Ancien chercheur principal à la Société canadienne d’hypothèques et de logement, Ken Ruest abonde dans le même sens. « En général, ma recommandation est de ne pas faire de tests. Détectez la source d'humidité et corrigez la situation. C’est important de résoudre un problème existant tel un bris de tuyau, une fuite d’eau au sous-sol, etc. Dans le cas d’un dégât d’eau, il faut assécher vite parce qu’en présence d’humidité les moisissures se mettent à proliférer après 24 heures. »
Selon M. Ruest, plusieurs entreprises de décontamination effectuent des tests de moisissures avant et après leur travail pour prouver qu’il a été bien fait, alors que ce n’est souvent pas le cas. « Tout ce qui compte pour elles, c’est que les résultats d’analyse après-nettoyage soient plus bas qu'avant le nettoyage. Ces tests ne servent pas à déterminer si la moisissure est un danger pour les occupants ni comment les travaux de nettoyage devraient être faits ou s’ils ont été efficaces. En autres mots, les tests ont une valeur assez limitée dans tout le processus. »
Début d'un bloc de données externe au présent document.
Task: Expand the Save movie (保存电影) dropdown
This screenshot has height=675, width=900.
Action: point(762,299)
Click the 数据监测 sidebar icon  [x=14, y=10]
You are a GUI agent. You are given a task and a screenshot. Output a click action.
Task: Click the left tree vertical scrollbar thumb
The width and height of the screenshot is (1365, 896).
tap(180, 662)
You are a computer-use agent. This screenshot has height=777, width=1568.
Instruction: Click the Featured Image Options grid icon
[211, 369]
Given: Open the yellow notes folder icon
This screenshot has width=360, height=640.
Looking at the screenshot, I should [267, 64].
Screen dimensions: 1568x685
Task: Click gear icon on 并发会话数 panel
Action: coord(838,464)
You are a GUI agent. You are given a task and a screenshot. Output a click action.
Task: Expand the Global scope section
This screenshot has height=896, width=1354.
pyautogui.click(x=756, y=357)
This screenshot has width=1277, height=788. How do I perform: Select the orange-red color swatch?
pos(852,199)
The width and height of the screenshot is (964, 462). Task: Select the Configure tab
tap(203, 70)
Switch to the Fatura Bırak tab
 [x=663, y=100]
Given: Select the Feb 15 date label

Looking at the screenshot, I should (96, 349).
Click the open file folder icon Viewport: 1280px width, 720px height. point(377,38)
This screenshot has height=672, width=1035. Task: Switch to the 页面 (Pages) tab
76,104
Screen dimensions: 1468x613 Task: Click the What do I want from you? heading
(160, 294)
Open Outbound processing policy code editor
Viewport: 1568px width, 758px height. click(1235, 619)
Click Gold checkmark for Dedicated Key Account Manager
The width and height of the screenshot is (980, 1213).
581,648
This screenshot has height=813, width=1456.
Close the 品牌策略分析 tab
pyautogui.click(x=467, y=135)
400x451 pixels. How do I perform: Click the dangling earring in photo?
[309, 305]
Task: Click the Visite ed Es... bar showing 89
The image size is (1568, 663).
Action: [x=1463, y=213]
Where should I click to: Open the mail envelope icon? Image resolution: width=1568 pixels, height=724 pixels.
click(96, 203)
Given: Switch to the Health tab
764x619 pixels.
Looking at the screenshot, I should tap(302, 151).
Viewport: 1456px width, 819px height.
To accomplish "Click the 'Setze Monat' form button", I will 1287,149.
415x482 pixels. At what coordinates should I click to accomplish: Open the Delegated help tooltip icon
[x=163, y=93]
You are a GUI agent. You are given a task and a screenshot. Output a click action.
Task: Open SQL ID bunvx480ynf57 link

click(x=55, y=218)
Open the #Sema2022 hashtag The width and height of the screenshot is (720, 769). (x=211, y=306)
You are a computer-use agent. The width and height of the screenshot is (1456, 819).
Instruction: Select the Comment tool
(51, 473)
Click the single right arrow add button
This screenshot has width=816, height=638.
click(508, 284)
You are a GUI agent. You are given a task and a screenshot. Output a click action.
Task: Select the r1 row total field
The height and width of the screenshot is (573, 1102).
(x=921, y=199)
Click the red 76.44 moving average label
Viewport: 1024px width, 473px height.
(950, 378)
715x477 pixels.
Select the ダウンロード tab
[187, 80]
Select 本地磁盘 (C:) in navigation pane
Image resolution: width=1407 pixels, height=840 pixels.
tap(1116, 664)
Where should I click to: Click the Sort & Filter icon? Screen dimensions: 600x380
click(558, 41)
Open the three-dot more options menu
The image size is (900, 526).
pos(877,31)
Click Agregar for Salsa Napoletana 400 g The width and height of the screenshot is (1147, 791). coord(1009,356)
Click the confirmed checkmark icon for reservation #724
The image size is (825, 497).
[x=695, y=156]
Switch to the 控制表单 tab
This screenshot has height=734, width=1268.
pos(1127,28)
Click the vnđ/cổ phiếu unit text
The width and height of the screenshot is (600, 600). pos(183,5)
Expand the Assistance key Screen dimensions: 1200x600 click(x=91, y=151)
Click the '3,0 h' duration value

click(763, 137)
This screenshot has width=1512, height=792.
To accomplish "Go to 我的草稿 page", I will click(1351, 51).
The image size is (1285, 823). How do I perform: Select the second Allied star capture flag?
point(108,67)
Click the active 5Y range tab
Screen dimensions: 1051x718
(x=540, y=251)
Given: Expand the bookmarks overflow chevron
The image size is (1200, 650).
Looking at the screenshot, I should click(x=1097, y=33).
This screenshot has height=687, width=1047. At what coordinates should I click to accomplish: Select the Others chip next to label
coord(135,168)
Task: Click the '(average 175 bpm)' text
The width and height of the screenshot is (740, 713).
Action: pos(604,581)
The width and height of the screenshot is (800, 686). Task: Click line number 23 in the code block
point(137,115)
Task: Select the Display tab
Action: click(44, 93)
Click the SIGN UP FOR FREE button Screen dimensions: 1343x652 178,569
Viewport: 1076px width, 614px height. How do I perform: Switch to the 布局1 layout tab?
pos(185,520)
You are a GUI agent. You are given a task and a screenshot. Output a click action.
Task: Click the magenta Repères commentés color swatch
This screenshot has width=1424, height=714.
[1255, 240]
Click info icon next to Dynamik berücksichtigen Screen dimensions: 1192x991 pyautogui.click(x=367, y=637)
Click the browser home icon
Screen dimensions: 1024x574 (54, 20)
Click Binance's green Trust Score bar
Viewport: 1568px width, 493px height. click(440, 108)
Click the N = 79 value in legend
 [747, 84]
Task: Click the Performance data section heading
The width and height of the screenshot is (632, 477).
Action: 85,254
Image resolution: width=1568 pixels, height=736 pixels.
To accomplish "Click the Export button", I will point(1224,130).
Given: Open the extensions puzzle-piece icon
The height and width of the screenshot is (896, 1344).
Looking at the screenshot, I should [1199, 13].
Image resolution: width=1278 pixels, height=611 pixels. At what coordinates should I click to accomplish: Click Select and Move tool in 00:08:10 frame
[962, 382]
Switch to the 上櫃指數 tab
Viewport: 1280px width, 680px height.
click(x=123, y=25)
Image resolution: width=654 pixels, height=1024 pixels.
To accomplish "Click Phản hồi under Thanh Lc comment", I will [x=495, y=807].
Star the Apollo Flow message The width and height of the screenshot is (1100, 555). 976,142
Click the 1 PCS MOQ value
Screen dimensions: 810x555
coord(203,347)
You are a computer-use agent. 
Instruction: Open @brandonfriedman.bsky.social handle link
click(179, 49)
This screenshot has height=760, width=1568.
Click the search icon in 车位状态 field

Les tests de qualité de l’air peuvent-ils être utiles si on veut briser un bail, poursuivre quelqu’un ou recevoir une compensation quelconque, par exemple pour invalidité? « Oui, répond Ken Ruest. C'est une façon d'aller au-delà des évaluations subjectives, mais il faut que ces tests offrent une preuve défendable pour valider la cause. Un test de moisissure ne détermine pas la cause du problème. La moisissure parfois est le résultat de la mauvaise gestion de l’humidité par des locataires ou parce qu'ils n'ont pas chauffé adéquatement les lieux. »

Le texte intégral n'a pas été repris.